The judgment also addresses “tax benefit”, which section 80L broadly defines to include “any avoidance, postponement or reduction of any liability for tax”. Whether a taxpayer has obtained a “tax benefit” therefore directly affects whether section 80A may apply at all.
The taxpayers contended that the relevant tax benefit arose elsewhere in the structure and that they themselves received, at most, an economic or financial benefit. The Constitutional Court rejected this narrow approach and instead applied a counterfactual enquiry that stripped away the alleged avoidance features of the arrangement and assessed the substantive commercial effect of what remained.
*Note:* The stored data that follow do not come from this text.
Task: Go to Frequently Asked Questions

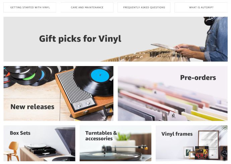Action: coord(144,7)

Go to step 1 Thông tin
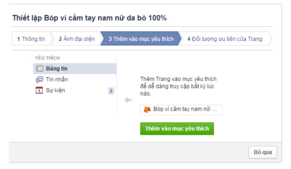point(31,39)
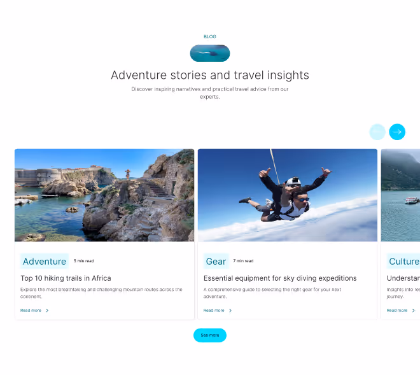Click the faded previous carousel button
The width and height of the screenshot is (420, 375).
click(377, 132)
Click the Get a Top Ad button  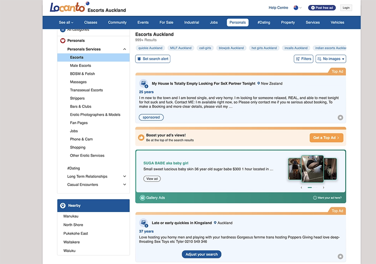pyautogui.click(x=326, y=138)
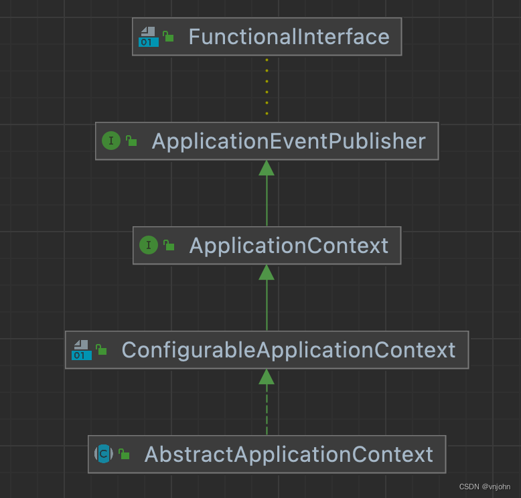Click the type icon beside ConfigurableApplicationContext
This screenshot has height=498, width=521.
pyautogui.click(x=81, y=350)
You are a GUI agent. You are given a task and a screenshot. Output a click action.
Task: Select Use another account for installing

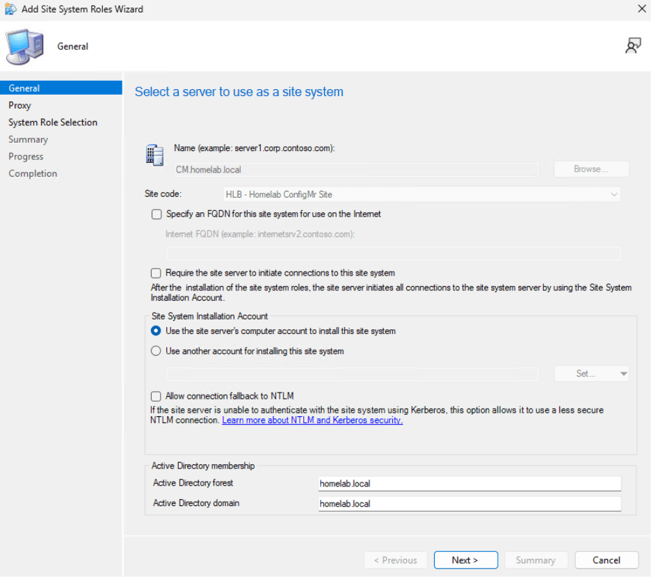click(156, 351)
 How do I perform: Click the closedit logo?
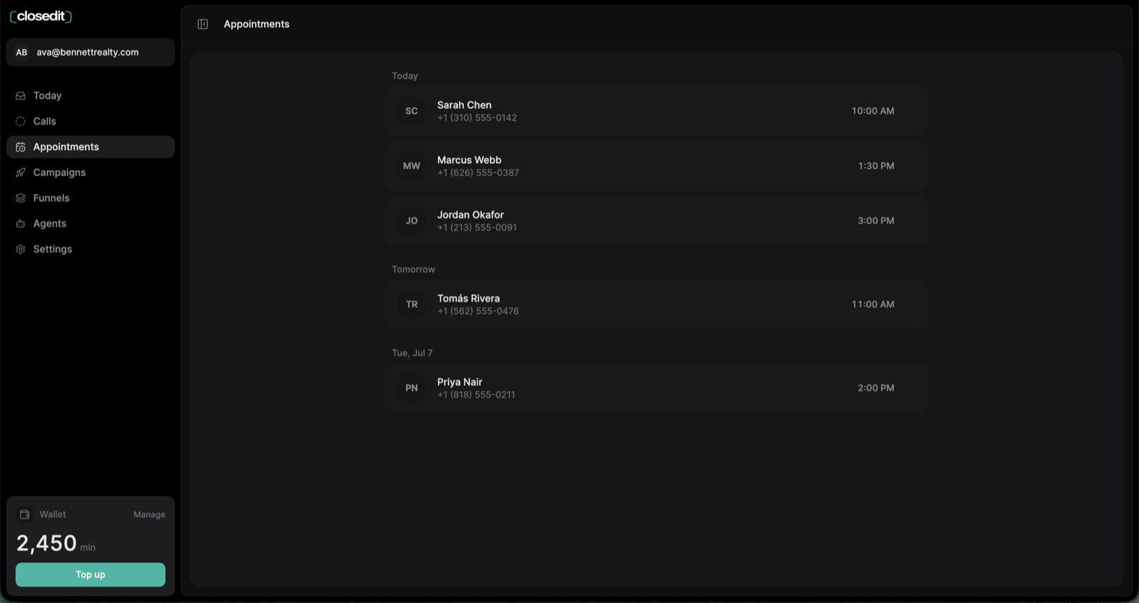tap(41, 16)
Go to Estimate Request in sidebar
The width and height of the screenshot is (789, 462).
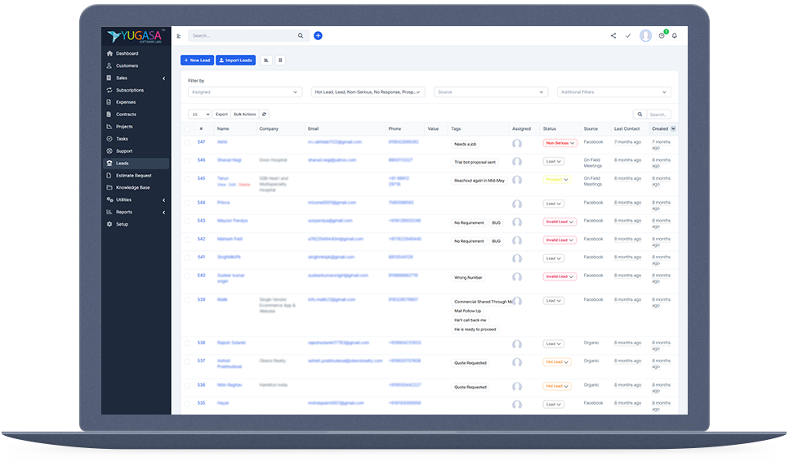(x=133, y=176)
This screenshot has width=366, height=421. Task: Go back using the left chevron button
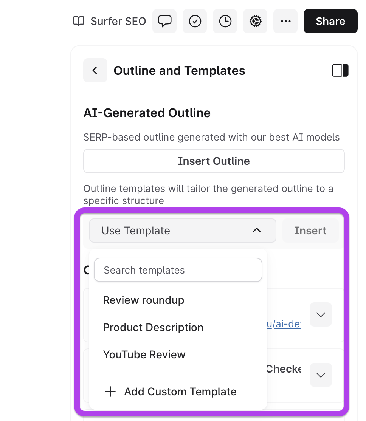click(x=95, y=70)
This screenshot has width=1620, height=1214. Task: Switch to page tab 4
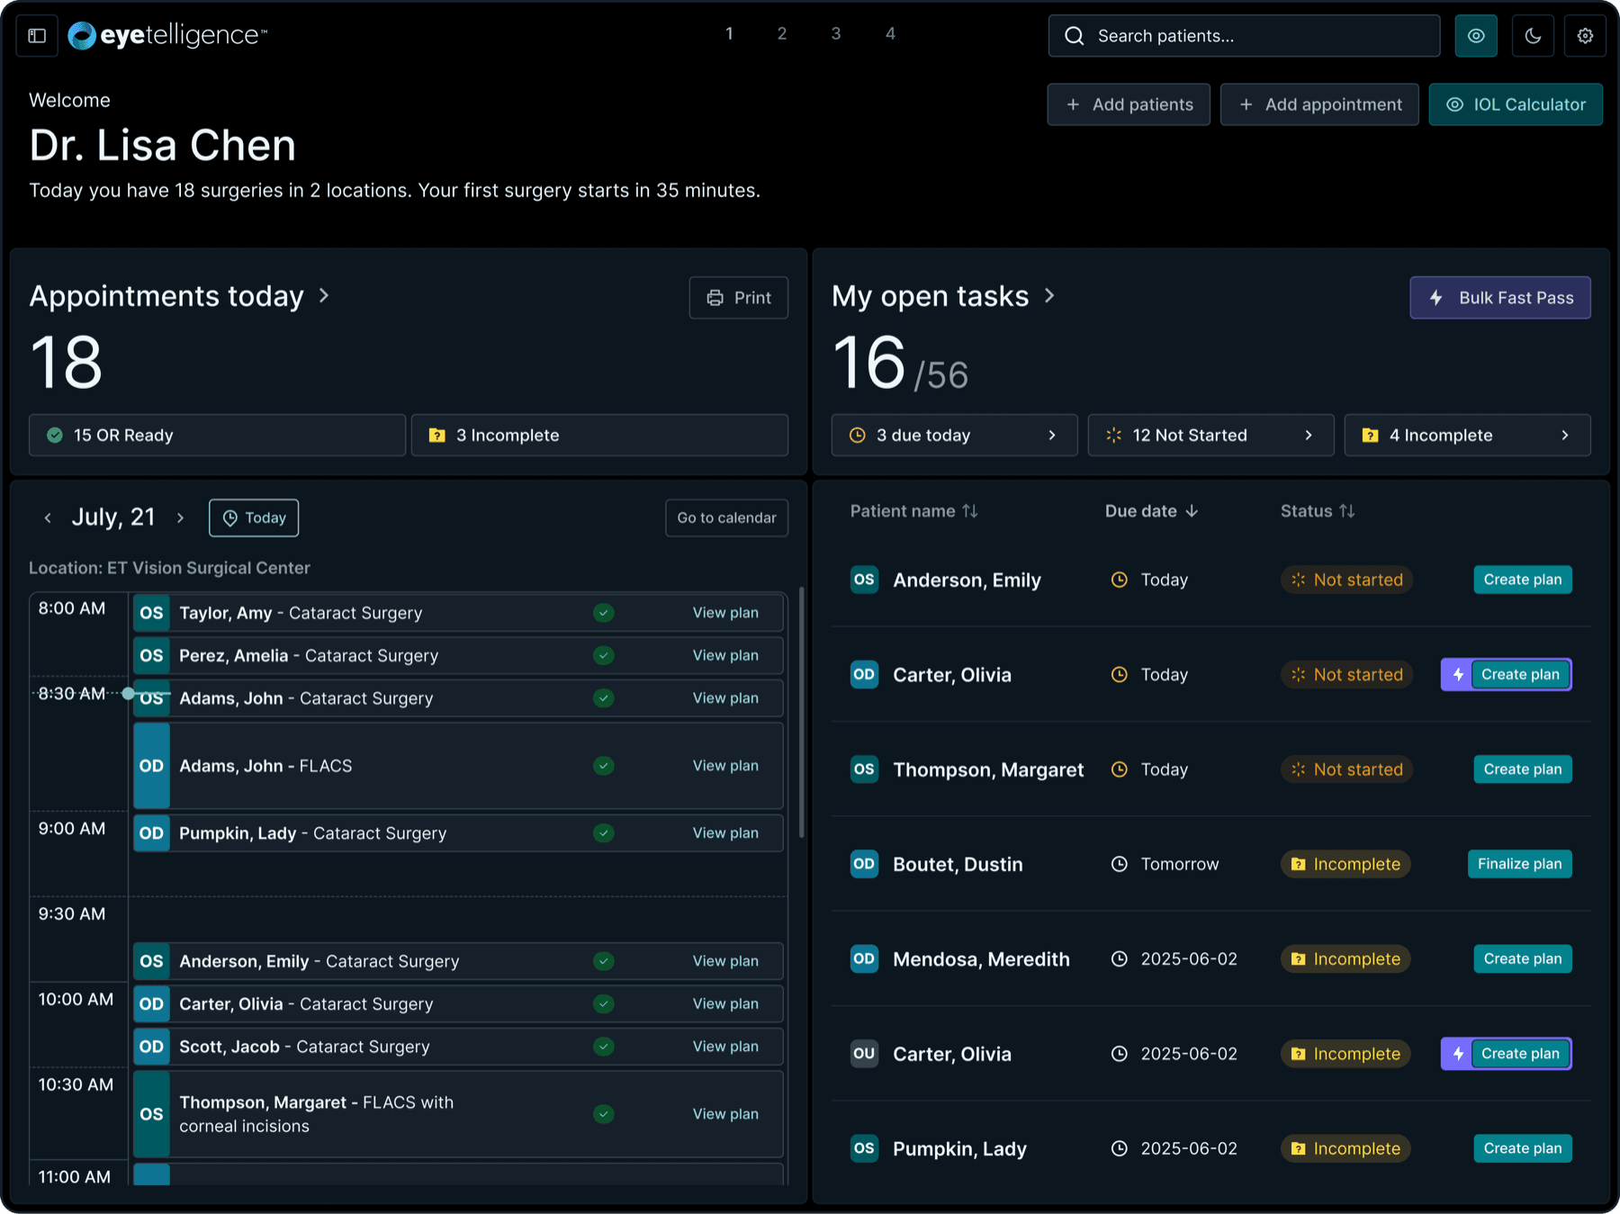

On that approach, the court reasoned that the relevant returns were, in substance, equivalent to taxable interest rather than tax-exempt dividends. The court therefore did not confine the enquiry to the formal legal characterisation of the returns actually received by the taxpayers, but instead evaluated the broader commercial substance and economic effect of the arrangement once the allegedly impermissible features had been stripped away.
The judgment accordingly confirms that the enquiry into “tax benefit” does not necessarily end merely because the assessed taxpayer did not itself directly avoid tax in the conventional sense. The risk for taxpayers is that GAAR may apply where a taxpayer receives an exempt or otherwise tax-favoured return under the implemented legal structure, but the broader arrangement, viewed objectively, indicates that the return forms part of a wider avoidance structure. In this regard, Judge Rogers expressed concern that this approach may narrow the distinction between a taxpayer obtaining a tax benefit itself and merely deriving a commercial advantage from another participant’s tax position.
Conclusion
The Constitutional Court’s judgment signals a broader and more objective application of the modern GAAR provisions than was traditionally associated with section 103(1). In particular, the judgment expands the potential scope of participation in an “impermissible avoidance arrangement” by indicating that explicit knowledge of every downstream component of the arrangement is not necessarily required before a taxpayer may constitute a “party” thereto for purposes of section 80A.
The decision accordingly increases potential GAAR exposure for participants in integrated commercial arrangements involving multiple parties, transactional layers and differing levels of visibility over the broader structure. At the same time, the judgment leaves important questions regarding the limits of objective participation and the extent to which limited visibility or ordinary commercial reliance may become vulnerable to characterisation as “wilful blindness” for GAAR purposes.